What is expected:
Could you give again exactly, and only, the lines from the one holding "ACCEPT TOATE (449, 2495)" through the end of the data, both ends included, with pictures left out?

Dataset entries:
Start of Block
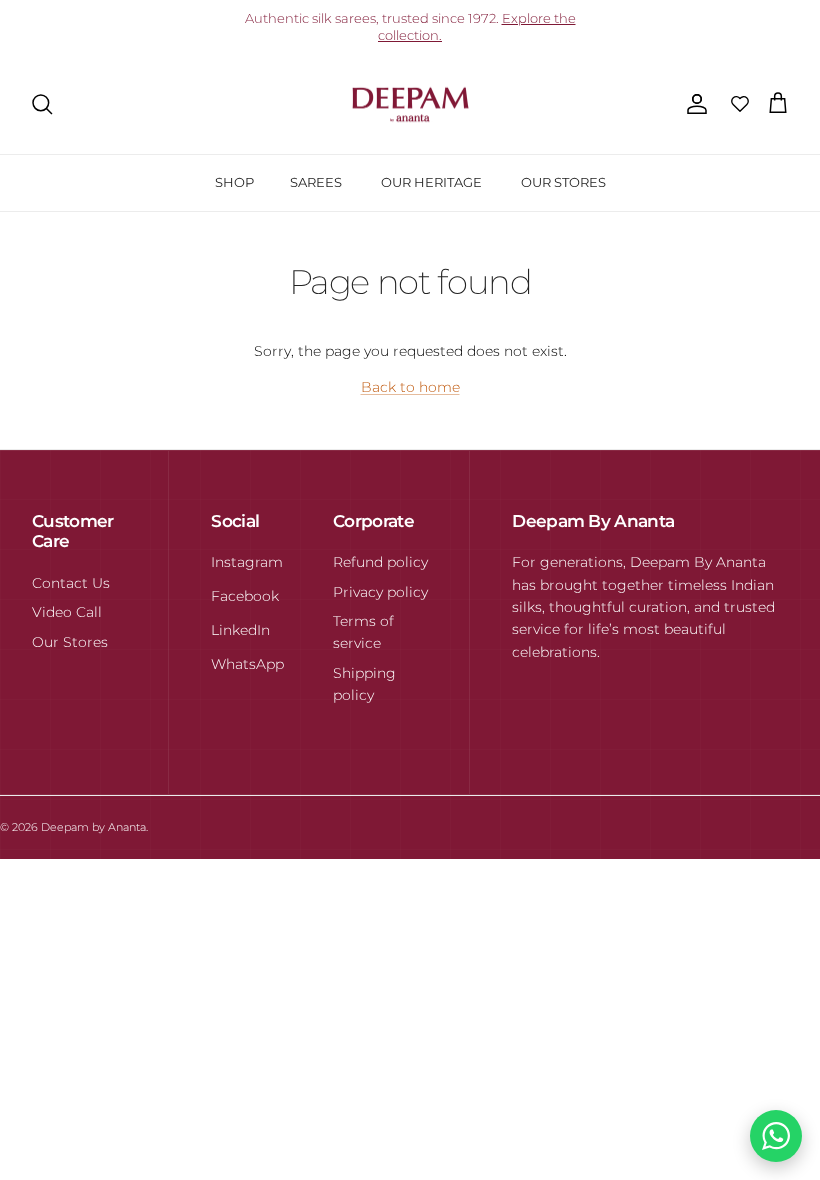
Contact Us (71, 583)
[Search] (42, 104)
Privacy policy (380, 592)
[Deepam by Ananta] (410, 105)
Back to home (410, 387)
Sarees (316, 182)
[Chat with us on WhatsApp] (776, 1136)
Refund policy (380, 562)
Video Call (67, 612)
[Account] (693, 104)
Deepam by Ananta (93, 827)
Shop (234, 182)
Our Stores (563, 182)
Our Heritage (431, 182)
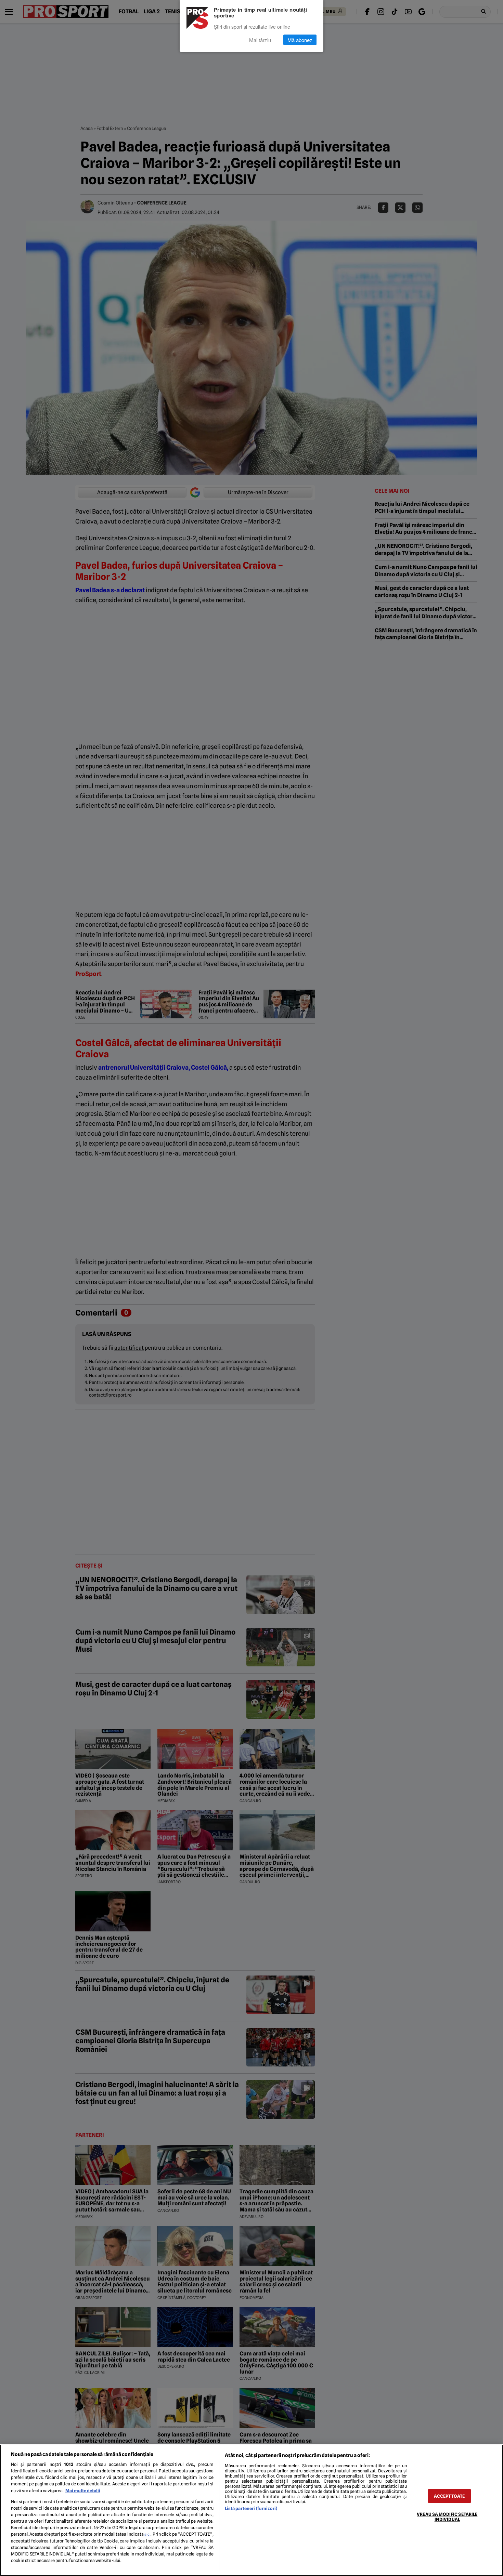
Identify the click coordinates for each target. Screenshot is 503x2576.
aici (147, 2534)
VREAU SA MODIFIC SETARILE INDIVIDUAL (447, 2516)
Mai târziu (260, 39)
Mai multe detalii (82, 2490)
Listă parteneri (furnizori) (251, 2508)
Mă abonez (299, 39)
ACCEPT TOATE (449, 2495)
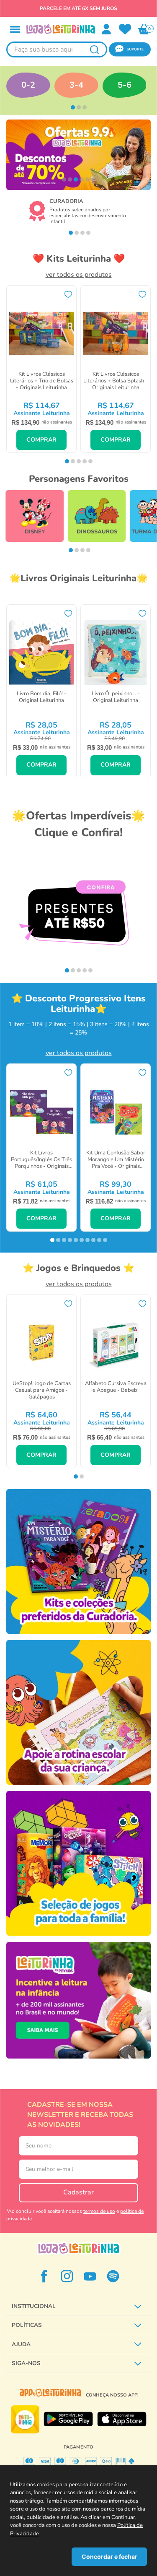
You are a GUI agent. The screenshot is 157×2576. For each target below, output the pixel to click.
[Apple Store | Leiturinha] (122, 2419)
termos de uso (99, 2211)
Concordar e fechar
End of Block
Task result:
ACCEPT TOATE (449, 2495)
You are a GUI agent. The screenshot is 157×2576. For each target below, output the pixel to click.
[Apple Store | Leiturinha] (122, 2419)
termos de uso (99, 2211)
Concordar e fechar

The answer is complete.